A Texas-based investment company has denied trying to short twelve million shares of Trump Media & Technology Group just before the failed assassination attempt on the US presidential candidate, claiming it was a clerical error.
Short selling involves borrowing a security whose price the borrower thinks is going to fall and then selling it on the open market. One then buys the same stock back later, hopefully for a lower price than it was initially sold for, returns the borrowed stock to the broker, and pockets the difference.
Trump was speaking at a rally in Butler, Pennsylvania on Saturday when an assassin fired several shots at his head, nicking his ear, killing one audience member and injuring two more.
The day before, a company called Austin Private Wealth LLC made a filing with the US Securities and Exchange Commission (SEC) for a put option on 12 million shares of $DJT. To outside observers, this looked like a bet that the company’s value would go down drastically – as it would if Trump had been killed.
One sleuth on X (formerly Twitter) even got screenshots from a Bloomberg terminal showing the company’s put option, which then disappeared later in the day.
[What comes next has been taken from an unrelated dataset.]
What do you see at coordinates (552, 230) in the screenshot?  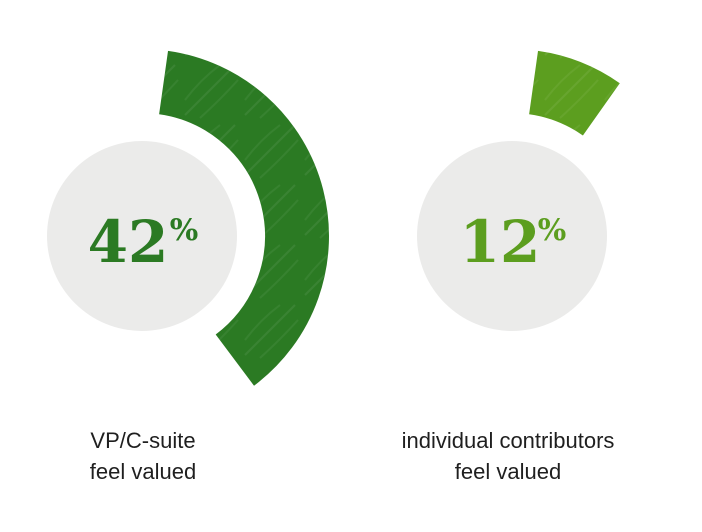 I see `unit-text-ic: %` at bounding box center [552, 230].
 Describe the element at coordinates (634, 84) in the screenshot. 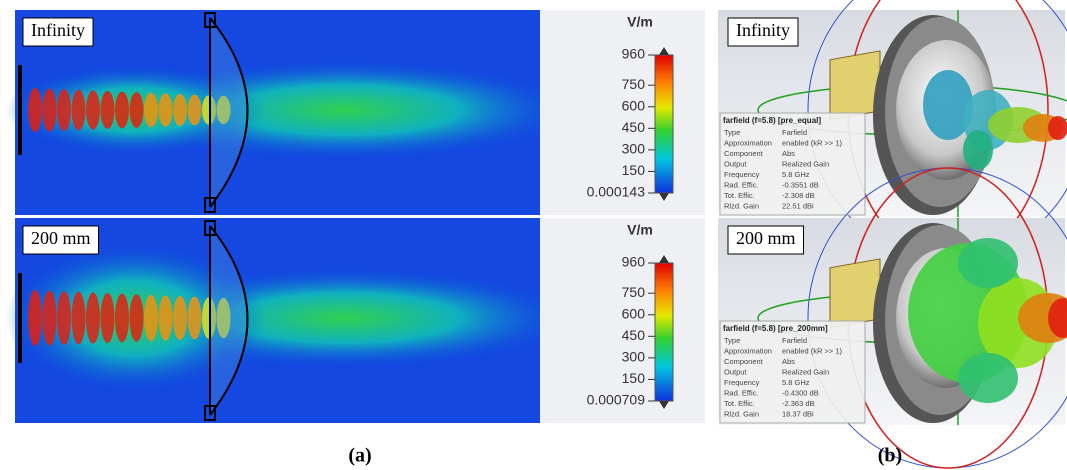

I see `colorbar-tick-label: 750` at that location.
Others pointed out that Austin had major holdings in Vanguard and BlackRock funds, claiming that they had links with George Soros and the Rothschild family as well.
The apparent BlackRock connection fueled suspicions further, as the alleged shooter had once appeared in a commercial for the investment behemoth. BlackRock yanked the ad after the attempted assassination, which they denounced as “abhorrent” and “awful.”
On Wednesday, APW posted a statement on the front page of their website, seeking to dismiss the rumors.
“The SEC filing which showed that Austin Private Wealth shorted a large number of shares of Trump Media & Technology Group Corp (DJT) was incorrect and we immediately amended it as soon as we learned of the error,” the company said.
APW holds 12 contracts, or 1,200 shares, not twelve million “as was filed in error,” the statement said, blaming a “third party vendor” for multiplying all options contracts by 10,000. The report was filed on July 12 to reflect the company’s June 28 position, but was amended on July 16, when APW became aware of the problem.
“We deeply regret this error and the concern it has caused, especially at such a fraught moment for our nation,” the company said, adding that it is “reviewing our internal procedures” to understand how it happened.
Anyone who shorted the DJT stock came to regret it. On the first day of trading after the Butler shooting, its price jumped from $31.25 to $46.17 a share, before stabilizing at just above $37.